Tuesday 1 September 2009

Circus Days.

Brighton, the summer of 1978. In April me and 80,000 others had marched across National Front turf to see Jimmy Pursey jam with The Clash in Victoria Park. It all seemed downhill from there. Punk couldn't last of course. Not as anything that was even mildly threatening to the bastions of power. Punk was doomed to become just another facet of pop-culture, albeit one that provided  hours of fun. People like me had no right to expect anything else, but that didn't help the feelings of disappointment as the 70's drew to a close and the grim reality of what the 80's might hold started to dawn on me. No direction known. I needed a pick-me-up big time and there it was, in the job section of the Argus, WANTED, CIRCUS HANDS.    
The Brighton Centre  was playing host to a circus for a couple of months and they were hiring local labour as ring-hands. I could join the circus without running away! Perfect. In no time at all I was rigging safety nets for the trapeze artists, leading a camel into the ring (my camel was called Iran and it was love at first sight) and quickly running in with a shovel to remove piles of horse, camel and elephant poo. Bobby Robert's elephant act provided me with my personal high point. Along with another guy I would lug a heavy  revolving mirror globe into the centre of the ring.

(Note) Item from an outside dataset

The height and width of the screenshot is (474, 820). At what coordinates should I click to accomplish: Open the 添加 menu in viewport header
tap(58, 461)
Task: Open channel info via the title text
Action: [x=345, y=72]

On top of the globe was welded a steel plate and we would go down on one knee, place our hands under the plate to steady it as the elephant did a handstand. Bobby said that it was important not to put our thumbs on top of the plate to avoid having them trodden on. I could see his point. Once the elephant was in the handstand position we would back off and with a gentle shove from Bobby the beast would revolve a couple of times and dismount. That was our signal to run back into the ring and retrieve the prop. We had four seconds to do this before the rest of the elephants came charging into the ring. It's surprising how fast you can run when surrounded by charging elephants.
Lauri Lupino Lane came from a famous theatrical family, had been the star of the pre-war musical hit "Me and My Girl" and had made "The Lambeth Walk" an all time hit. Here he was doing what I came to learn is known as a "slop act", playing the fool with ladders and buckets of shaving foam. Looks easy but is actually a very highly skilled act. I was proud to carry his buckets. I marvelled at the skill and daring of the high flying Star Lords and that legendary trapeze artist Miss Mara and learnt the secret of sawing a lady in half from Ricky and Roddy. Jasmin Smart, legs seemingly reaching to her armpits, rode her beautiful Palomino horse. Chinese contortionists, crazy clowns, unridable mules. Two shows a day, six days a week. The stress levels could have powered a small town but I loved every minute of it. Punk was dead but the circus lived, and just for a while I was a small part of that special world.